Model Evaluation Framework
Validation Strategy
Each age-stratified model undergoes continuous evaluation during training using held-out validation data from the same age group. This approach ensures that model performance metrics reflect age-appropriate language generation capabilities.
Cross-Age Generalization
While our primary focus is age-specific performance, we also evaluate cross-age generalization by testing each model on validation data from other age groups. This analysis provides insights into the transferability of learned linguistic patterns across developmental stages.
Results
To evaluate the effectiveness of the outputs of our fine-tuned models, we conducted linguistic analysis comparing the generated utterances against two key reference corpora. First, we compared model outputs to the holdout validation set from the original CHILDES dataset to assess how well the models captured authentic child-directed speech patterns. Second, we compared the generated CDS against adult-directed speech corpora to verify that our models maintained the distinctive characteristics that differentiate child-directed from adult-directed communication.
We used several standard linguistic metrics to quantify the models’ performance:
- Moving Average TTR: Provides a stable measure of lexical diversity (ie, the ratio of unique words to total words) across varying text lengths
Figure 1: Moving Average Type-Token Ratio across all age groups
Figure 2: Moving Average TTR (3-14 months)
Figure 3: Moving Average TTR (15-26 months)
Figure 4: Moving Average TTR (27-44 months)
- Mean Length of Utterance (MLU): Quantifies syntactic complexity through average utterance length
Figure 3: Mean Length of Utterance across all age groups
Figure 4a: Mean Length of Utterance (3-14 months)
Figure 4b: Mean Length of Utterance (15-26 months)
Figure 4c: Mean Length of Utterance (27-44 months)
- Word Frequency Distributions: Analyzes the statistical patterns of word usage to ensure realistic vocabulary patterns
Figure 5: Word Frequency Distribution across all age groups
Figure 6a: Word Frequency Distribution (3-14 months)
Figure 6b: Word Frequency Distribution (15-26 months)
Figure 6c: Word Frequency Distribution (27-44 months)
Conclusion
The quantitative analysis of our fine-tuned model’s output demonstrates strong alignment with real child-directed speech patterns. The moving average Type-Token Ratio (TTR), Mean Length of Utterance (MLU), and word frequency distributions of the generated speech closely match those observed in the CHILDES holdout set across all age groups (3-44 months). Importantly, these metrics differ significantly from adult-directed speech patterns, confirming that our model has successfully learned the distinctive characteristics of child-directed communication.

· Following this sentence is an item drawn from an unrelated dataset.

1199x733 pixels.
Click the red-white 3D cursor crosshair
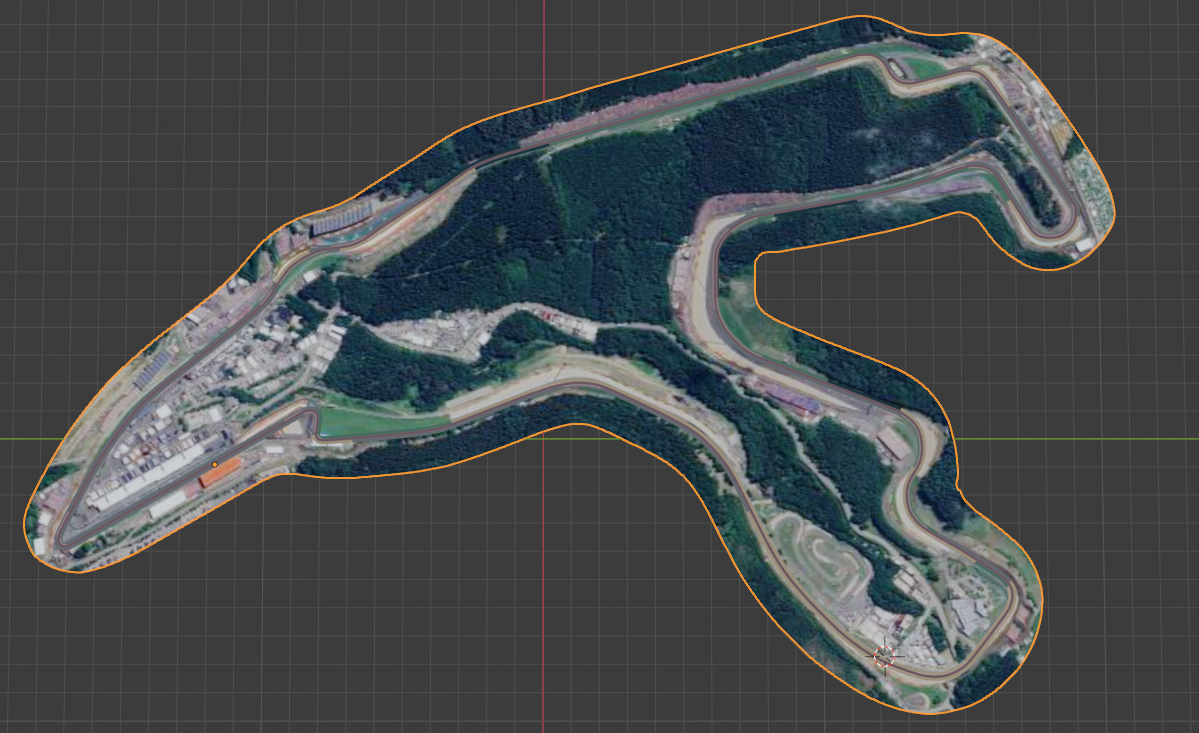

This empirical validation of our age-stratified fine-tuning methodology represents a significant advancement in creating developmentally appropriate artificial caregivers. The model’s ability to replicate the natural evolution of caregiver speech patterns across child development stages enables more precise experimental control in language acquisition research while maintaining ecological validity.
Future Work
The next phase of this research will focus on training the child-directed speech (CDS) model to generate the characteristic prosodic patterns of caregiver speech. We will fine-tune a speech synthesis model on carefully selected CDS audio samples from CHILDES, optimizing for features like exaggerated pitch contours, slower speaking rate, and clearer enunciation. The trained speech model will then be integrated with our fine-tuned LLM, creating an end-to-end system that can generate both age-appropriate text and speech that mimics natural caregiver communication patterns.

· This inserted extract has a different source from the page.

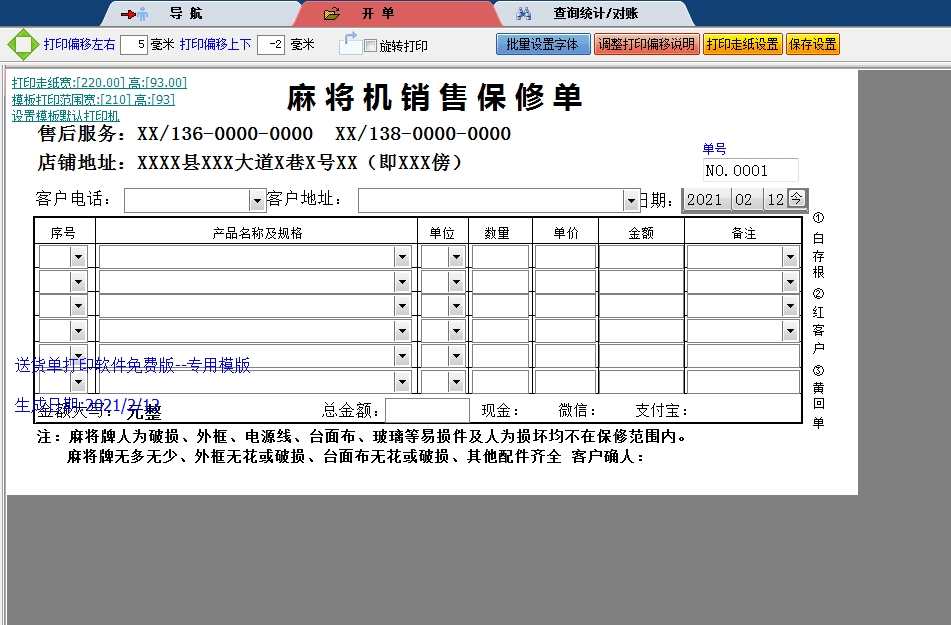Click the 批量设置字体 button
The image size is (951, 625).
tap(542, 44)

Stay tuned for upcoming posts detailing the speech model architecture, training methodology, and evaluation results. We will also share audio samples demonstrating the system’s ability to produce developmentally-tailored child-directed speech across different age ranges.
The complete implementation code and trained models will be made available upon publication of our research findings.